The same thing happened last fall after the mayor famously warned members of the Black Caucus who dared to vote against her 2021 budget, “Don’t ask me for s--t for the next three years” when it comes to choosing projects for her $3.7 billion capital plan.

“She’s no better than Daley and Rahm. One of the first things she said was, ‘I’m not making deals with folks.’ ... Then you turn around and say that? That’s no different from what they did. You claim you’re different,” Taylor said then.

“That’s not what you do to communities that are already disinvested in. That’s like saying, ‘Kiss the ring.’ No. I’m not doing that.”

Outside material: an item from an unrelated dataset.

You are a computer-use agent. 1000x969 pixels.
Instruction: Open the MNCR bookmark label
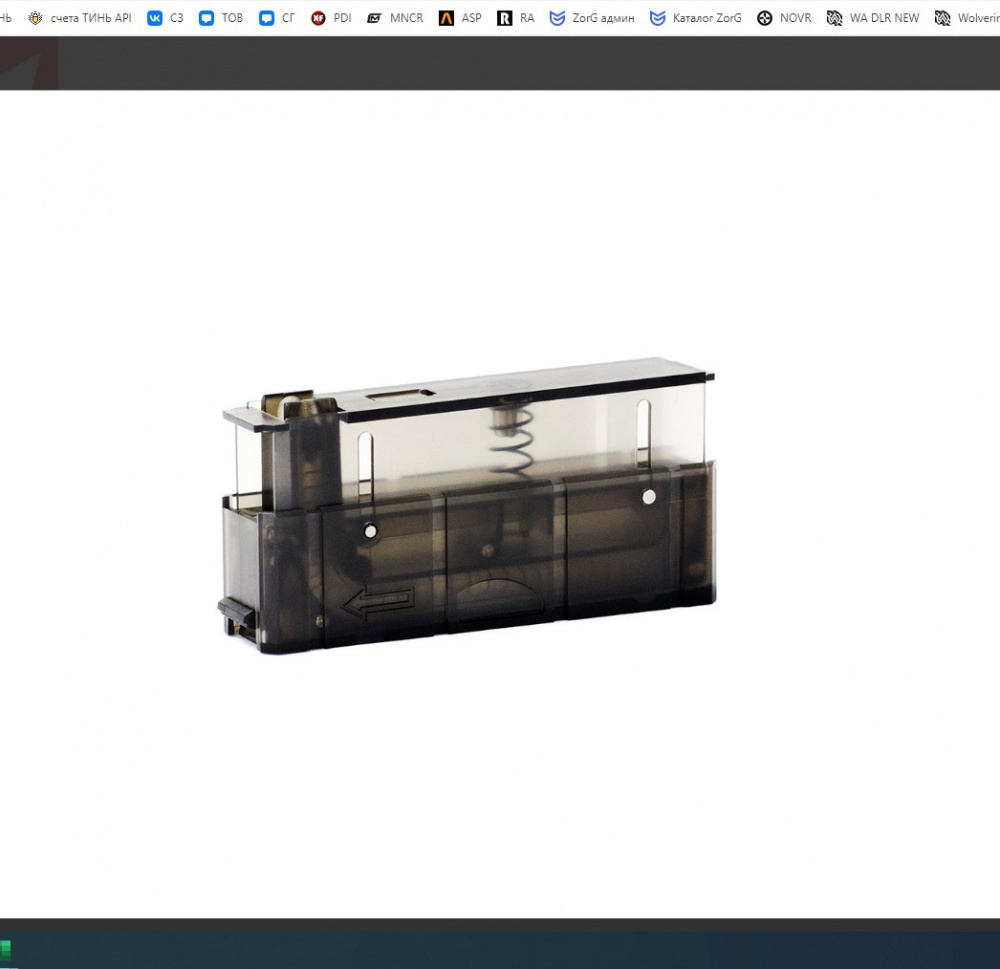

More recently, Taylor accused Lightfoot of a failed, eleventh-hour bid to reduce the threshold for Council approval of a new ward map — from 41 votes to 26 — to make it easier to redraw the wards of her most outspoken critics.

Ald. Michelle Harris (8th), Rules Committee chairwoman and the mayor’s floor leader, told her Black Caucus colleagues she was acting alone — not on behalf of the mayor — and was simply trying to protect Chicago’s 18 majority Black wards, even though there has been a precipitous loss in Black population over the last 10 years.

Taylor didn’t buy it.

“Have you ever seen her [Harris] push something on her own? ... I believe this came from the mayor. Same thing with this elected school board crap,” Taylor said.

“She’s down there pushing her own agenda without talking to us. Which is why nobody wants to work with her. Who are her friends? The [committee] chairs? I guess they gotta be her friends. Those are the only friends she’s got. Nobody else is rockin’ with Lori — for very good reason. She does not know how to be a team player. … She’s a one-woman show. She feels like she can do this by herself. But she just proved she can’t. So, good luck.”

Taylor said the remap power play “felt really personal.”

“I feel like I would be the sacrificial lamb. Me and Stephanie Coleman. We are two freshmen who give pushback and hold her accountable. They would love to write us out,” Taylor said.

“Stevie Wonder could see what’s going on. Cut out people who don’t agree with her and she’s tired of fighting with.”

The mayor’s decision to come down from the rostrum and confront an alderman with whom she disagreed stunned even her closest allies.

They privately bemoaned Lightfoot’s thin-skinned inability to tolerate dissent, rise above political opposition and turn the other cheek.

On Thursday, Harris was asked whether she would advise the mayor to apologize to Taylor for getting in the alderman’s face.

“I, Michelle Harris, work on trying to work on relationships all the time. I do it. I mean — I work hard. If I feel that I need to apologize for something, I do that. I can speak for me. I can’t speak to what the mayor should do,” Harris said.

“Ald. Taylor and the mayor should have a private conversation independent of the media and any alderman.”

Ald. George Cardenas (12th) Lightfoot’s deputy floor leader, said Wednesday’s confrontation was unfortunate.

“Going forward, folks have been talking about having more decorum in the Council. A lot of folks who have been here a long time … feel decorum is a big thing about who we are and what we represent in the eyes of the city, from a leadership standpoint,” Cardenas said.

“It’s important that we get back to that.”